▶ _Task requirements_
Copy out the Randall Kennedy profile between "Kennedy is also" and "born since 1954.", inclusive, with "spacious" updated to "large".

▶ _Document section_
------
Randall Kennedy Was born in South Carolina in 1954. He attended Princeton for his bachelor’s degree, Balliol College on a Rhodes scholarship, and Yale Law School, before doing two judicial clerkships, the second for US Supreme Court Justice Thurgood Marshall. In 1984, he accepted a teaching post at Harvard Law School, where he has stayed ever since, penning magazine articles and books on race and the law. In other words, Kennedy is an academic – and a very good one. But he is also an advocate and an intellectual: He is not only engaged in the pursuit of truth (‘Veritas’ reads Harvard’s motto), but a fighter in the world of ideas, whose scholarship is intended to be part of, and shape, the public discourse.

Kennedy is also black, and his work grapples with issues of race. He is working on two projects currently, he tells me, in his spacious office at Harvard Law School: a book of essays and a book on the consequences of the Civil Rights Movement. The projects complement each other. The first is a history of Kennedy’s work: he is revisiting, revising, and expanding upon old essays and books, addressing new developments and realisations. The second is, indirectly, a history of his life – his own and all the other lives of African-Americans born since 1954.

“There are a couple essays,” Kennedy says, that will form the core of his first book. One of them is called ‘Where is the Promised Land?’, in reference to a speech Martin Luther King Jr. gave the night before his assassination. That night, Kennedy explains, “King said to his audience ‘I might not get there with you but I’ve seen the Promised Land, and we as a people will get to the Promised Land.’ My question is, what is the racial Promised Land? What does it look like? What are its borders? What is its topography? What is it?”

“I don’t care who you are, everybody says they’re for racial justice, for racial equality. Everybody!” Kennedy continues. But what we mean by racial justice is deeply ambiguous – we have declared ourselves for racial equality and against racism, without focussing on what we mean by those terms. For example, Kennedy asks, “if you say you want a race blind society, ok, does that mean that you want the abolition of all associations that are designated by race? Does that mean that you want an end to, let’s say, the Congressional Black Caucus? Does that mean you want an end to any private association that has race in a title? Is it a bad thing for a black person to walk down the street and to interact in a special way with other black people?”
------
▶ _Collected data_
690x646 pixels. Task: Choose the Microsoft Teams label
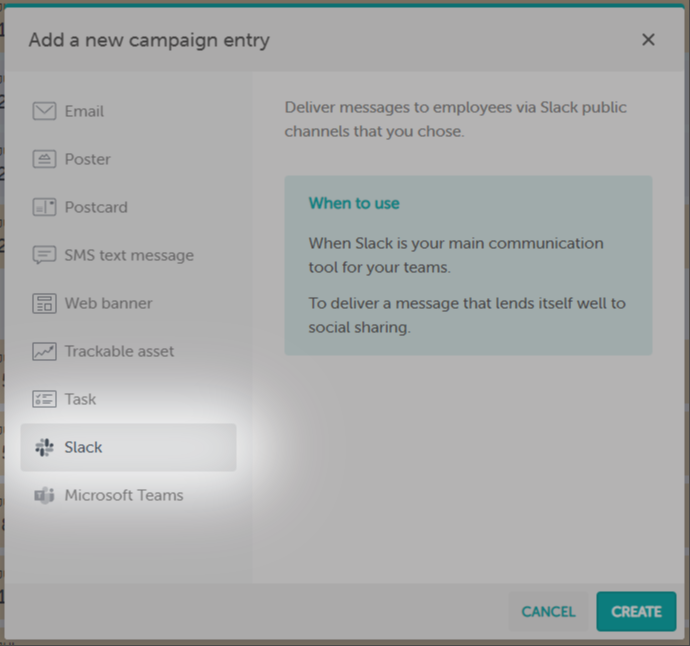[124, 495]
------
▶ _Task solution_
Kennedy is also black, and his work grapples with issues of race. He is working on two projects currently, he tells me, in his large office at Harvard Law School: a book of essays and a book on the consequences of the Civil Rights Movement. The projects complement each other. The first is a history of Kennedy’s work: he is revisiting, revising, and expanding upon old essays and books, addressing new developments and realisations. The second is, indirectly, a history of his life – his own and all the other lives of African-Americans born since 1954.